─── READING PASSAGE
One Life to Live: Soap Opera Storytelling” by Abigail De Kosnik

De Kosnik here argues that soap operas have a unique potential to tell stories over decades, which allow for some unprecedented storytelling opportunities. She argues that the soap opera form encourages three elements in its storytelling. The first is the ability to plant character traits much further in advance than can happen in typical tv or other stories. Even things that weren’t intended as seed for a later payoff can be utilized in this way, she claims. Secondly, there is a mirroring ability to have events ripple throughout a much longer timespan than can normally happen. Finally, the rough approximation of real-time allows for a tighter sense of relevance and identification on the parts of audience members. Each of these, De Kosnik claims, makes the soap opera into a more-realistic-than-normally-considered medium for storytelling, a claim she backs up by demonstrating how one character (Vicki) on OLtL has been a source for storytelling surrounding the concept of child abuse that has had semi-realistic long-lasting repercussions.

A deep seed and long reveal need not have any “authorial” intent behind it, but the reveal must accord with viewers’ recollection of characters’ histories in order to ring true. (73)

No matter how long these male-oriented narratives [of James Bond and comic book films] remain a part of the popular cultural landscape, they rarely allow their core characters to substantially age, or to undergo the significant psychological and emotional crises that accompany different stages of life – by their emphasis on repetition rather than character growth, they lack the kind of narrative journey that One Life to Live writers were able to give viewers who followed Vicki’s advancement from youth into middle age. (73)

Buckwild: Performing Whiteness” by Amanda Ann Klein

In this essay, Klein does a bit industrial reading of what she calls the MTV identity shows, those programs like Jersey Shore and Teen Mom which focused on a specific subsection of society to appeal to those audiences as well as a broader audience. She claims that shows like Buckwild, which was the “redneck hillbilly” version, encouraged people to sell themselves as being the heightened version of their identity, a melding of real-world and “reality” that makes people into the pawns of capitalism at best and can have deadly consequences, as happened for the star of Buckwild, at worst. This falls in line somewhat with Racquel Gates’ arguments about the “negative” depictions of black women on reality shows, though Gates sees in this melding a place for agency while Klein’s view is more ominous and insidious.

In the midst of this so-called crisis of whiteness, Buckwild likewise offers a model of whiteness emblematic of resilience and resourcefulness in the face of economic hardship. The Buckwild cast works menial jobs (or in some cases, no jobs at all) but embraces and celebrates the freedom this unfettered lifestyle provides. They engage in a kind of rural bricolage, turning old pickup trucks into swimming pools and “skiing” on old garbage can lids tied to the back of RTVs; such resourcefulness suggests that being poor and white isn’t all that bad as long as you can still have fun. Furthermore, the series effectively rebrands whiteness as freedom, ingenuity, and bravery, thus reclaiming it from negative signifiers like poverty, racism, and lack of education. (119)

Indeed, Buckwild‘s tragic ending highlights how on-screen identities and material bodies are bound tightly together in MTV’s identity cycle. When your job is to play yourself, you are never not working. And when being yourself means endangering your body, then both work and being yourself is a never-ending state of precarity. (124)
──────
─── RECORDED DATA
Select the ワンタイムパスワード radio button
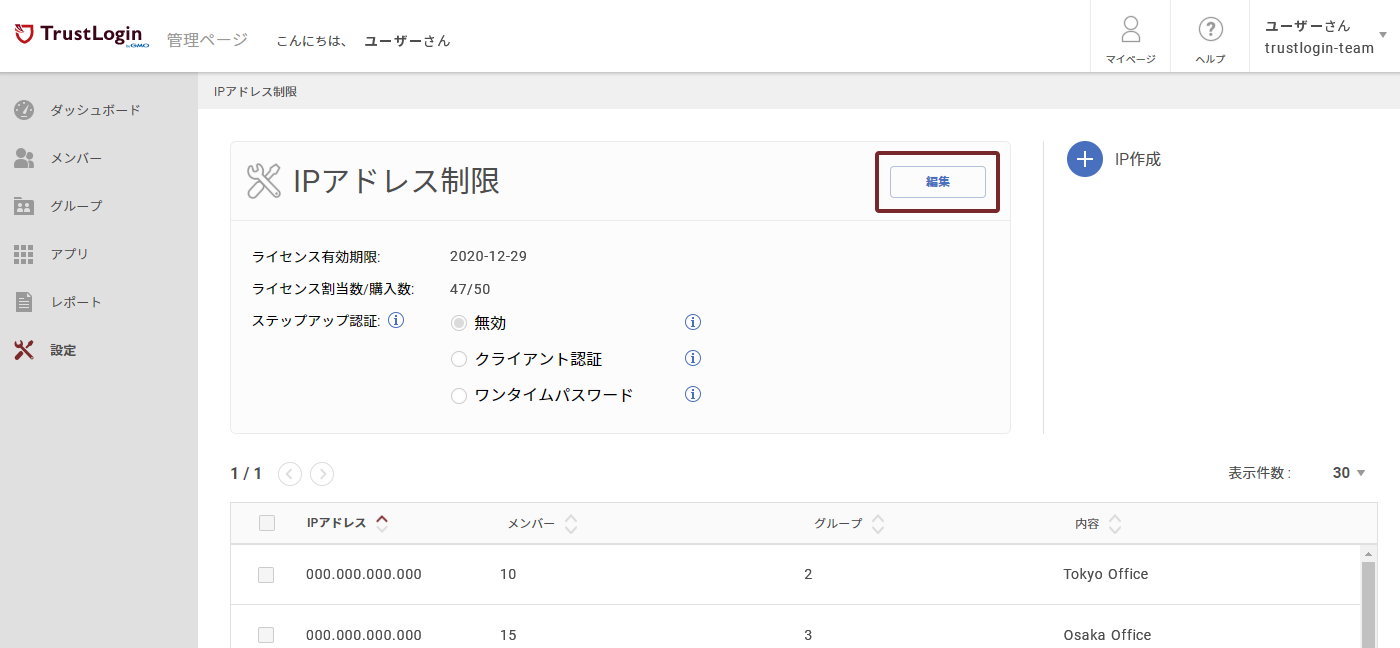The width and height of the screenshot is (1400, 648). (x=459, y=395)
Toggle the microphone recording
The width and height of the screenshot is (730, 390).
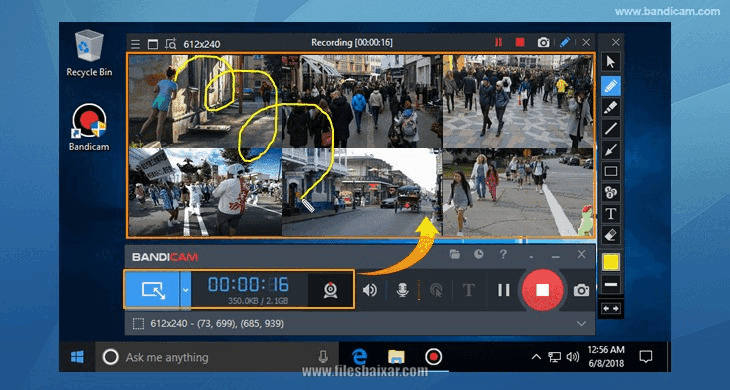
──────
THE REQUEST:
Could you write the next part of the notes on television essays, picking up after their final quotation? The data has no connection to the notes on television essays.

RESULT OF THE EXERCISE:
Parks and Recreation: The Cultural Forum” by Heather Hendershot

Hendershot argues that the age of niche TV has made it almost impossible for a tv show to be “controversial” in the way that they were back during the era of the Big Three stations when everybody was watching roughly the same things. There is no longer a “cultural forum” (borrowing from Newcomb and Hirsch) where ideas can battle it out in the span of a single show or episode, instead each show seems more ideologically one-sided. Hendershot then argues that Parks and Rec is a show that at least gives voice to both sides of a debate, even if its framing and handling indicate a left-leaning bias. She interestingly notes that the characters of Leslie and Ron are opposites but ones that aren’t ideologically pure themselves. Each one leans obviously in one direction or the other, but has championed tendencies towards their opposing ideology. It is this balance that resurrects the cultural forum within the show.

Can programs hope to address – or even confront, challenge, or offend – a “mass” rather than a “niche” audience, or does our narrowcasting environment ensure that politically ambitious programs preach to the choir? If the old cultural forum idea truly fizzled out with the decline of the dominance of the Big Three networks, would any series dare to speak to a heterogeneous audience? There is at least one program that strives to do exactly this: NBC’s Parks and Recreation. Celebrating the virtues of local government and staking a claim for the value of civic engagement and the possibility of collaboration – or at least peaceful coexistence – between different political camps, Parks and Recreation offers a liberal pluralist response to the fragmented post-cultural forum environment. (232)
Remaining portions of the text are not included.